Lack of collagen XVIII in mice evokes age-dependent deficiency in retinal pigment epithelium proteostasis

Purpose Collagen XVIII is a unique component of basement membranes (BMs) with the structural properties of both a collagen and a proteoglycan. It has been found at the basement membrane/stromal interface and is thought to mediate their attachment. Proteolytic cleavage within its C-terminal domain releases a fragment, endostatin, which has been reported to have anti-angiogenesis effects. Age-dependent loss of vision in the collagen XVIII mutant mice is associated with pathological accumulation of deposits under the retinal pigment epithelium.

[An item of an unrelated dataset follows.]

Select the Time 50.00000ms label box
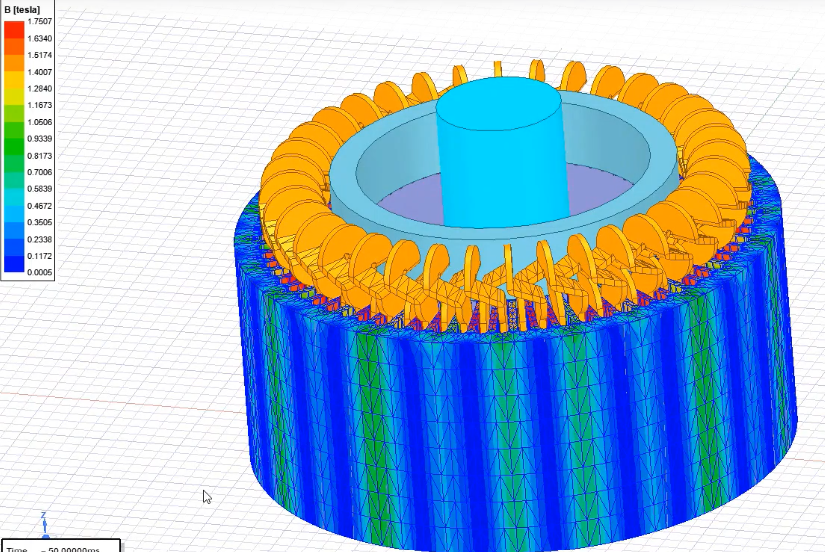825x552 pixels. [x=60, y=547]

We have recently shown that impaired proteasomal and autophagy clearance associate with the pathogenesis of age-related macular degeneration (AMD). In this study, staining levels of proteasomal and autophagy markers were studied in different ages of the Col18a1−/− mice. Methods Enucleated eyes from 3, 12 and 18 months old mice were embedded in paraffin according to a routine protocol. Serial 5 μm-thick parasagittal samples were immunostained for proteasomal ubiquitin (Ub) and autophagy markers SQSTM1/p62 and Beclin. The extent of immunopositivity in the retinal pigment epithelial cells was evaluated during confocal microscopic analysis. Results Lack of collagen XVIII in mice evoked age-dependent retinal pigment epithelium (RPE) degeneration and drusen-like deposit accumulation. Proteasomal Ub protein conjugate staining was prominent in both RPE cytoplasm and extracellular space. Autophagy markers SQSTM1/p62 and beclin stainings were prominent in the basal part of RPE cell cytoplasm in the Col18a1−/− mice. Conclusions Disturbed proteostasis regulated by collagen XVIII may induce RPE degeneration, increase protein aggregation and finally predispose to the choroidal neovascularization.